Monday, June 02, 2014

Lessons of a Lost Voice

I lost my voice last Friday.  I don’t mean I was hoarse.  I mean I picked up the phone to call someone and nothing came out.  If you know me, you would know that I am not a shrinking violet and keeping my mouth shut is a non-experience for me.

I must have had a cold and then just ran myself into the ground, but I am a firm believer that every experience is a lesson.

I kept asking myself through all this quiet time, “what I am I learning?”.  First, I learned that I am grateful for my voice.  It is really hard not to be able to talk.  And, I learned that I am stressing myself a bit too much these days and I need to take it easy.  Those were easy lessons to see.

But, the next two lessons were surprising to me.  

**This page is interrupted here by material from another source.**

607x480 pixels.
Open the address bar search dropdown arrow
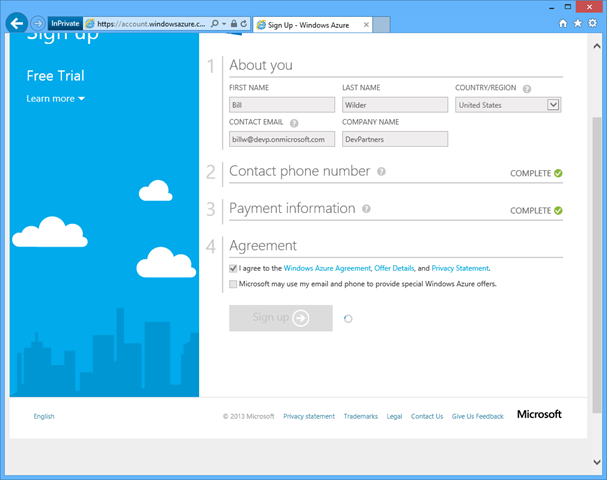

I did have a few conversations (one sided) in person and a few on the phone (though nothing coming out on my end).  I realized that I am a terrible listener.  When I was forced to listen (and had no choice), I did.  I didn’t interrupt though I so wanted to (as I do often).  I didn’t give advice because I couldn’t.  I just listened and I realized I don’t really listen to people.  I am usually thinking about what I am going to say, giving my two cents, but not actively listening to people’s words and emotions as best I could.

Suddenly, I was.  I could feel a difference.  As I very slowly get my voice back, I hope I will continue to actively listen to others more often.

The last lesson I learned is that I was more peaceful.  I talk a lot and sometimes I think that causes more anxiety than just sitting or even listening.  I remember a teacher I had in high school used to always say, “if you’re talking, you’re not learning”.  Sometimes, I learn when I am teaching students, but more often than not, I learn more when I listen.

My voice is hoarse today and that is a huge step forward.  But, I am hoping not to forget what it feels like to give someone my full attention.